Could you restate the entries below word for word?

> _SUPPLIED DATA_:
□ □ □ □

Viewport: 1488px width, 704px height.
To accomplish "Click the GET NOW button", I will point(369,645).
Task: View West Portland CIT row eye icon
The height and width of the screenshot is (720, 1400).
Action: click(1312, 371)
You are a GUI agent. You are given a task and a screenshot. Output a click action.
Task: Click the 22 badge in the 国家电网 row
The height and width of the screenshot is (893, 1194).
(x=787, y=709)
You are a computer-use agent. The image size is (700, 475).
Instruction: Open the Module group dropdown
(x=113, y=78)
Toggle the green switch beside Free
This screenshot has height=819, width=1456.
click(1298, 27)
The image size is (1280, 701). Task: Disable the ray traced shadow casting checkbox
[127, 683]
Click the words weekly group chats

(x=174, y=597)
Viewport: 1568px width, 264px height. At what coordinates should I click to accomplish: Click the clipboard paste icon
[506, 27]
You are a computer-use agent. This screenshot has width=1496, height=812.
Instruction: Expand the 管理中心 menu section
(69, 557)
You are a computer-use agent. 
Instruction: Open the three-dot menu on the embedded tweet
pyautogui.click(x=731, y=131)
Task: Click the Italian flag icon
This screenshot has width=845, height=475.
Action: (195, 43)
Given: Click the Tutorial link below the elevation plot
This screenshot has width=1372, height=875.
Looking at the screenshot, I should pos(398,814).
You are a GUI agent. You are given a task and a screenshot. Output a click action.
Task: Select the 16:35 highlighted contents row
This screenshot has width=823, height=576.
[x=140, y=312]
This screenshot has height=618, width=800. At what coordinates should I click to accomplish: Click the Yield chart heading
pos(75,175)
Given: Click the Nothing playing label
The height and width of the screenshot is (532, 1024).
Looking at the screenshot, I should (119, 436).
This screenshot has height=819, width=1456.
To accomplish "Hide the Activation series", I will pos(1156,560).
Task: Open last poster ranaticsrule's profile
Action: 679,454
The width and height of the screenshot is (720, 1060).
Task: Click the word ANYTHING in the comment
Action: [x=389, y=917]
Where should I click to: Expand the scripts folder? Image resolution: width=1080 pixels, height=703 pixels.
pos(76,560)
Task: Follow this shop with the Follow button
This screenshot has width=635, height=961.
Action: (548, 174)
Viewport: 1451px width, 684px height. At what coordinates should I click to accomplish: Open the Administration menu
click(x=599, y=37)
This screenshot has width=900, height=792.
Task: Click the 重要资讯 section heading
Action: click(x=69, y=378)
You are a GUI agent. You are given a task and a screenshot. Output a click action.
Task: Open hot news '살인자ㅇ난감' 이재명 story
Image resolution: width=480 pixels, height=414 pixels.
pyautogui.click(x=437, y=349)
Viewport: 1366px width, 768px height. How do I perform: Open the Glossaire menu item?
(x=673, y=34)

□ □ □ □

> _YOUR SOLUTION_:
Viewport: 1488px width, 704px height.
To accomplish "Click the GET NOW button", I will point(369,645).
Task: View West Portland CIT row eye icon
The height and width of the screenshot is (720, 1400).
Action: click(1312, 371)
You are a GUI agent. You are given a task and a screenshot. Output a click action.
Task: Click the 22 badge in the 国家电网 row
The height and width of the screenshot is (893, 1194).
(x=787, y=709)
You are a computer-use agent. The image size is (700, 475).
Instruction: Open the Module group dropdown
(x=113, y=78)
Toggle the green switch beside Free
This screenshot has height=819, width=1456.
click(1298, 27)
The image size is (1280, 701). Task: Disable the ray traced shadow casting checkbox
[127, 683]
Click the words weekly group chats

(x=174, y=597)
Viewport: 1568px width, 264px height. At what coordinates should I click to accomplish: Click the clipboard paste icon
[506, 27]
You are a computer-use agent. This screenshot has width=1496, height=812.
Instruction: Expand the 管理中心 menu section
(69, 557)
You are a computer-use agent. 
Instruction: Open the three-dot menu on the embedded tweet
pyautogui.click(x=731, y=131)
Task: Click the Italian flag icon
This screenshot has width=845, height=475.
Action: (195, 43)
Given: Click the Tutorial link below the elevation plot
This screenshot has width=1372, height=875.
Looking at the screenshot, I should pos(398,814).
You are a GUI agent. You are given a task and a screenshot. Output a click action.
Task: Select the 16:35 highlighted contents row
This screenshot has width=823, height=576.
[x=140, y=312]
This screenshot has height=618, width=800. At what coordinates should I click to accomplish: Click the Yield chart heading
pos(75,175)
Given: Click the Nothing playing label
The height and width of the screenshot is (532, 1024).
Looking at the screenshot, I should (119, 436).
This screenshot has height=819, width=1456.
To accomplish "Hide the Activation series", I will pos(1156,560).
Task: Open last poster ranaticsrule's profile
Action: 679,454
The width and height of the screenshot is (720, 1060).
Task: Click the word ANYTHING in the comment
Action: [x=389, y=917]
Where should I click to: Expand the scripts folder? Image resolution: width=1080 pixels, height=703 pixels.
pos(76,560)
Task: Follow this shop with the Follow button
This screenshot has width=635, height=961.
Action: (548, 174)
Viewport: 1451px width, 684px height. At what coordinates should I click to accomplish: Open the Administration menu
click(x=599, y=37)
This screenshot has width=900, height=792.
Task: Click the 重要资讯 section heading
Action: click(x=69, y=378)
You are a GUI agent. You are given a task and a screenshot. Output a click action.
Task: Open hot news '살인자ㅇ난감' 이재명 story
Image resolution: width=480 pixels, height=414 pixels.
pyautogui.click(x=437, y=349)
Viewport: 1366px width, 768px height. How do I perform: Open the Glossaire menu item?
(x=673, y=34)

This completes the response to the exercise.